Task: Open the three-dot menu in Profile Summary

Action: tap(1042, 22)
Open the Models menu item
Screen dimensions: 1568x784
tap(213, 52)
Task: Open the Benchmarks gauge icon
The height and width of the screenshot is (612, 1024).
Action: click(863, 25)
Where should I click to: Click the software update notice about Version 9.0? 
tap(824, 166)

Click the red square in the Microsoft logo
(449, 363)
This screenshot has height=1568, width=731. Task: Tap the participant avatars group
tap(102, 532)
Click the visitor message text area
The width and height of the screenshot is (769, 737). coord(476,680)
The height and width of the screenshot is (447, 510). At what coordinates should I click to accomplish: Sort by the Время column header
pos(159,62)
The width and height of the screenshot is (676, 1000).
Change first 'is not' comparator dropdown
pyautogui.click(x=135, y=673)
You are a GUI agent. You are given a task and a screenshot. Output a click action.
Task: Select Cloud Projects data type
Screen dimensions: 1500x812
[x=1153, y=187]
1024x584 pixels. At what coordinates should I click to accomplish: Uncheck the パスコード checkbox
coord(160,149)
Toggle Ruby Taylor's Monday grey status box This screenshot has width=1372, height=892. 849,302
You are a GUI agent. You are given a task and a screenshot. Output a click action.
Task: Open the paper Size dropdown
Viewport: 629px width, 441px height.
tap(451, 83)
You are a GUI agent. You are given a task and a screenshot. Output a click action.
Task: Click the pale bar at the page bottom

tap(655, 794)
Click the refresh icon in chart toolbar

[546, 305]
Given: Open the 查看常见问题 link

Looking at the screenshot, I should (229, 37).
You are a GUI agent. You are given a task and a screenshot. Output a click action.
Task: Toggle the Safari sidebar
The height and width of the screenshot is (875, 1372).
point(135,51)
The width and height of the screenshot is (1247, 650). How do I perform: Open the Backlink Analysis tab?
===============
## [Required action]
The complete material should be output once more, word for word.

## [Exercise output]
Task: Open the three-dot menu in Profile Summary

Action: tap(1042, 22)
Open the Models menu item
Screen dimensions: 1568x784
tap(213, 52)
Task: Open the Benchmarks gauge icon
The height and width of the screenshot is (612, 1024).
Action: click(863, 25)
Where should I click to: Click the software update notice about Version 9.0? 
tap(824, 166)

Click the red square in the Microsoft logo
(449, 363)
This screenshot has height=1568, width=731. Task: Tap the participant avatars group
tap(102, 532)
Click the visitor message text area
The width and height of the screenshot is (769, 737). coord(476,680)
The height and width of the screenshot is (447, 510). At what coordinates should I click to accomplish: Sort by the Время column header
pos(159,62)
The width and height of the screenshot is (676, 1000).
Change first 'is not' comparator dropdown
pyautogui.click(x=135, y=673)
You are a GUI agent. You are given a task and a screenshot. Output a click action.
Task: Select Cloud Projects data type
Screen dimensions: 1500x812
[x=1153, y=187]
1024x584 pixels. At what coordinates should I click to accomplish: Uncheck the パスコード checkbox
coord(160,149)
Toggle Ruby Taylor's Monday grey status box This screenshot has width=1372, height=892. 849,302
You are a GUI agent. You are given a task and a screenshot. Output a click action.
Task: Open the paper Size dropdown
Viewport: 629px width, 441px height.
tap(451, 83)
You are a GUI agent. You are given a task and a screenshot. Output a click action.
Task: Click the pale bar at the page bottom

tap(655, 794)
Click the refresh icon in chart toolbar

[546, 305]
Given: Open the 查看常见问题 link

Looking at the screenshot, I should (229, 37).
You are a GUI agent. You are given a task and a screenshot. Output a click action.
Task: Toggle the Safari sidebar
The height and width of the screenshot is (875, 1372).
point(135,51)
The width and height of the screenshot is (1247, 650). How do I perform: Open the Backlink Analysis tab?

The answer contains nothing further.